- [Job]
Lay out as a numbered list everything in the records from the line containing "Task: Pick the 100 tick on the left y axis" down to the line containing "Action: 579,744", including both of those lines and omitting any blank lines.

[Begin Records shown]

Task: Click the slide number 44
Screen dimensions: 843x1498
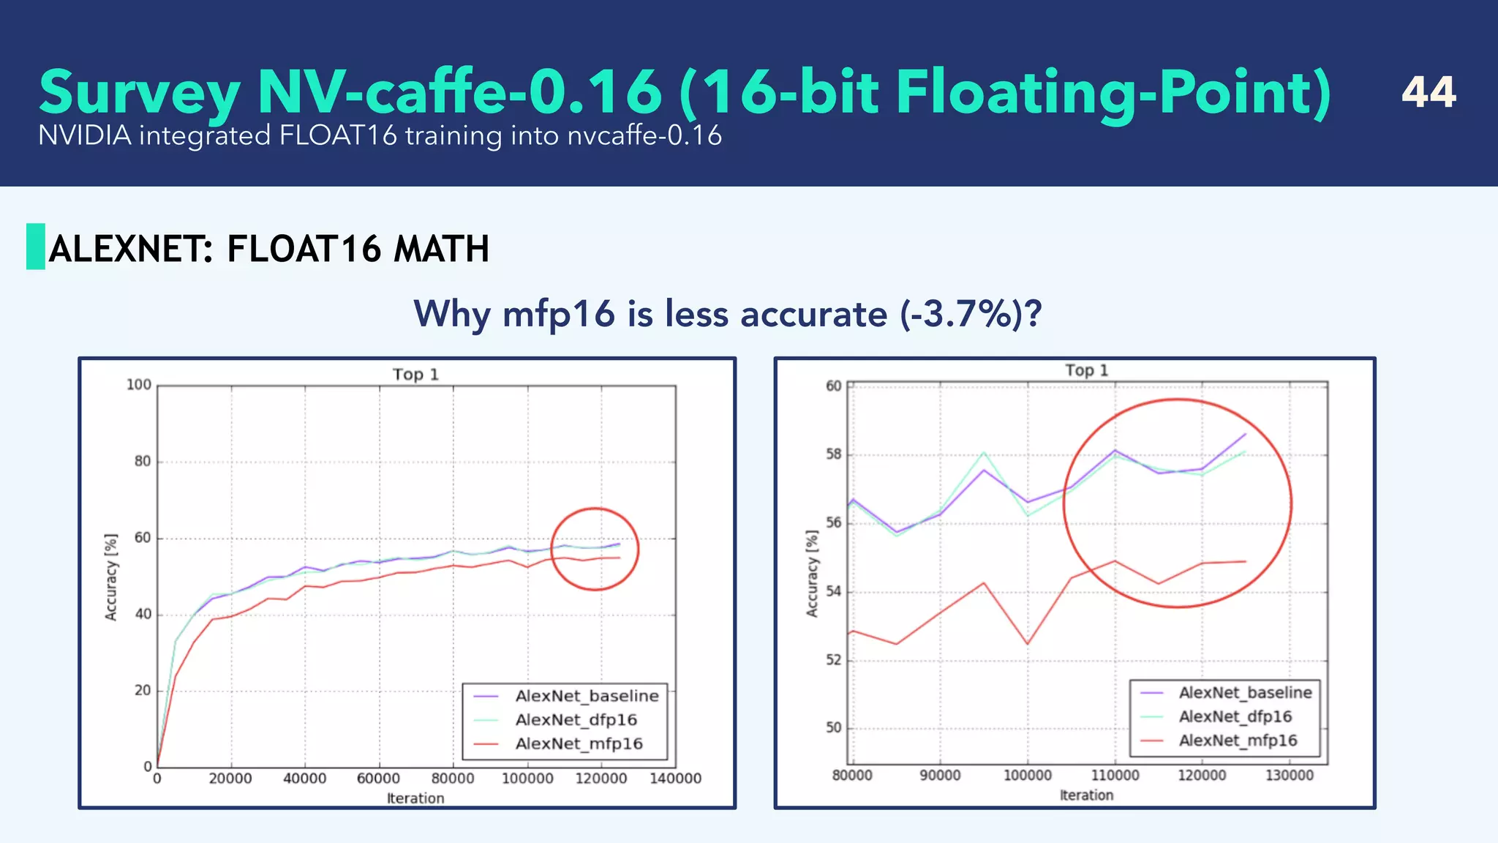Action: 1429,92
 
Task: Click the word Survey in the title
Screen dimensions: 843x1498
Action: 139,94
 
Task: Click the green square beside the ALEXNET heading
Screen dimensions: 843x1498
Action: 36,247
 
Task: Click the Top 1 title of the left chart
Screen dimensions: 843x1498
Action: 415,375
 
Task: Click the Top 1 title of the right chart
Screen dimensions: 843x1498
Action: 1086,370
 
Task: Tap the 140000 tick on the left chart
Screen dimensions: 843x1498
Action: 675,779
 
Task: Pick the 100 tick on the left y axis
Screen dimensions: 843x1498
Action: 139,385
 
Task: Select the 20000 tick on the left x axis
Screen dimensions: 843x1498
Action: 230,779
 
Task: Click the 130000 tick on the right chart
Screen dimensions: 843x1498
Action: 1290,776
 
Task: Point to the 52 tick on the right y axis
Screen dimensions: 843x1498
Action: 834,660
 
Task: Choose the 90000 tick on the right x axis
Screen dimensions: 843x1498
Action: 940,776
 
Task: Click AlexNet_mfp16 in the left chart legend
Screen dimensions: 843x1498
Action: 579,744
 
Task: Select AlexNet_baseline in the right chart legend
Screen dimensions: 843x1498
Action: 1245,692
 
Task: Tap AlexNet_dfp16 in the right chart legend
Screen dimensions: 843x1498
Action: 1235,716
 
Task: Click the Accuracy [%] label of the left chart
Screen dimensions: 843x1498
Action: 111,577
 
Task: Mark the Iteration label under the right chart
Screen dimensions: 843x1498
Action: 1086,795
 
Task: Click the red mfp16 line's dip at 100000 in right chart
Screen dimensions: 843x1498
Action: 1027,644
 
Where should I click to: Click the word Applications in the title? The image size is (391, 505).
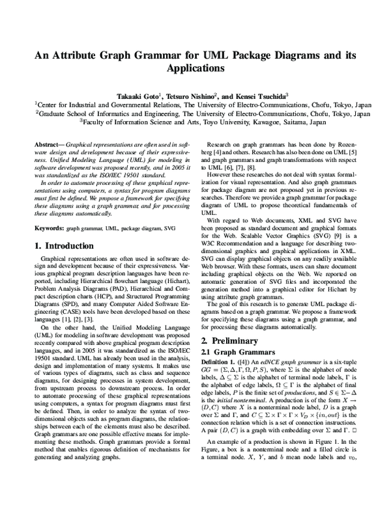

[End Records shown]

- [Answer for the task]
1. Task: Pick the 100 tick on the left y axis
2. Screen dimensions: 843x1498
3. Action: 139,385
4. Task: Select the 20000 tick on the left x axis
5. Screen dimensions: 843x1498
6. Action: 230,779
7. Task: Click the 130000 tick on the right chart
8. Screen dimensions: 843x1498
9. Action: 1290,776
10. Task: Point to the 52 tick on the right y axis
11. Screen dimensions: 843x1498
12. Action: 834,660
13. Task: Choose the 90000 tick on the right x axis
14. Screen dimensions: 843x1498
15. Action: 940,776
16. Task: Click AlexNet_mfp16 in the left chart legend
17. Screen dimensions: 843x1498
18. Action: 579,744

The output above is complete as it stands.